Três horas se passaram naquele corredor antes de sermos liberados, os policiais nos direcionando para dormitórios e prédios cujos nomes ou localizações eles não sabiam. “Sabemos que você quer sair daqui. Estamos fazendo um favor a você”, disse um deles.

Ao sair do campus, por volta de 1h30, passei por uma equipe que transportava as barracas do gramado sul e entrei em um caminhão de lixo que os esmagou no local.

Os restos

Na quarta-feira, a tensão não era palpável, apenas decepção. O campus estava quieto, mas não calmo. Estava completamente vazio. Ninguém, além dos residentes e do pessoal essencial – que a faculdade de jornalismo garantiu que éramos vistos como estudantes jornalistas – tinha permissão para passar pelos portões do campus.

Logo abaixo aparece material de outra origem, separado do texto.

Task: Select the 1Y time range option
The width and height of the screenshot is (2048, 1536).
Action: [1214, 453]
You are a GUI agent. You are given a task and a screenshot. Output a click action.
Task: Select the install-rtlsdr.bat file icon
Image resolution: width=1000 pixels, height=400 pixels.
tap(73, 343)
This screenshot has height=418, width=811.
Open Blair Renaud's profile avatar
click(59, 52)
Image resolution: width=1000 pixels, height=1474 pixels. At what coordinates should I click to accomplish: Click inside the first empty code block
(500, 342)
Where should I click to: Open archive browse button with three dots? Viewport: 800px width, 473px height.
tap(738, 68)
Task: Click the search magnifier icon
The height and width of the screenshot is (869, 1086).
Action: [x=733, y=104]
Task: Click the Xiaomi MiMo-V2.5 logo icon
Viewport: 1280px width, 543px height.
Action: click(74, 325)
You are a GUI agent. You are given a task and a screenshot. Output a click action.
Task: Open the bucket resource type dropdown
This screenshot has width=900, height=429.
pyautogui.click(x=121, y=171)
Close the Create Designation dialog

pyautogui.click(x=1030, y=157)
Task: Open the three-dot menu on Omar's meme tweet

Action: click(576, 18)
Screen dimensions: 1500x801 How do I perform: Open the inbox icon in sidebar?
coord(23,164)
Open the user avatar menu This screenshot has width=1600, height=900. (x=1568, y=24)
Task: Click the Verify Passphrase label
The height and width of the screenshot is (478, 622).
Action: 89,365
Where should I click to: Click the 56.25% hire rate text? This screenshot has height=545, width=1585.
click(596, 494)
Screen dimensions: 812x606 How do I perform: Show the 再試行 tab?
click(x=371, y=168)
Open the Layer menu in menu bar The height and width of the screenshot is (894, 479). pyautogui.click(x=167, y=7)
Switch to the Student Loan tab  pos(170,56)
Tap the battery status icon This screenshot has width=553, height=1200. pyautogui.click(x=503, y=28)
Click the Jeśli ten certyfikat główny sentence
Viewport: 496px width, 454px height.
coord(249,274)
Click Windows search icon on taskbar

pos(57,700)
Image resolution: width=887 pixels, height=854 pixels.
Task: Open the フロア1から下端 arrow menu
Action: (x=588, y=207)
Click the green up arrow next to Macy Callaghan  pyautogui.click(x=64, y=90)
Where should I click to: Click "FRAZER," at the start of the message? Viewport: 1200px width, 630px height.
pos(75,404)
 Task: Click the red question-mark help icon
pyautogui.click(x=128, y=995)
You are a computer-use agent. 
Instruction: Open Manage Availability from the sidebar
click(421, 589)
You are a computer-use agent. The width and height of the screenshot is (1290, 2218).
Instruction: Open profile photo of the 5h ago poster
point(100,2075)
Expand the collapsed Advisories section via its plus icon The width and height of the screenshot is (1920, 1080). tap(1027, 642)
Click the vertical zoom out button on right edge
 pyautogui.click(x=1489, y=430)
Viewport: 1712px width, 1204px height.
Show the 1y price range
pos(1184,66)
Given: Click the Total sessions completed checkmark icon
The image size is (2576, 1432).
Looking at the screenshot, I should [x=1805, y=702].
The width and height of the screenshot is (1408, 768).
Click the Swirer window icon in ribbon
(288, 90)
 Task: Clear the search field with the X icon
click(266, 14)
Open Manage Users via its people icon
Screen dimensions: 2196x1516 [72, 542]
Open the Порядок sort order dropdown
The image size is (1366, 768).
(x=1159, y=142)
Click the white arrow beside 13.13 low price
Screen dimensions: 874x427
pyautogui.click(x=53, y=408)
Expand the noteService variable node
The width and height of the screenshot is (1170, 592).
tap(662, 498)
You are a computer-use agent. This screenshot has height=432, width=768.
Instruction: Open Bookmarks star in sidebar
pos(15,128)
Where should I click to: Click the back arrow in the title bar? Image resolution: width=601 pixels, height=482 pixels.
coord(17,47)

Onde antes ficava o acampamento, havia apenas marcas de grama descolorida no formato de bases retangulares de tendas.

Mas o movimento parece tudo menos um fantasma; na quarta-feira, os manifestantes organizaram um “show de luzes” ao lado do campus, projetando títulos no lado público do Hamilton Hall que diziam “Hind’s Hall para sempre”.

Todos os anos, às vésperas das provas, os alunos se reúnem para soltar o que é conhecido como “grito primal” no campus. Na quinta-feira, levaram essa tradição para a casa de Shafik, gritando do lado de fora da porta.

Na sexta-feira, os manifestantes novamente alinharam-se na rua em frente ao portão de Columbia. E as palavras ainda ecoavam pela vizinhança: “Divulgar, desinvestir, não vamos parar, não vamos descansar”.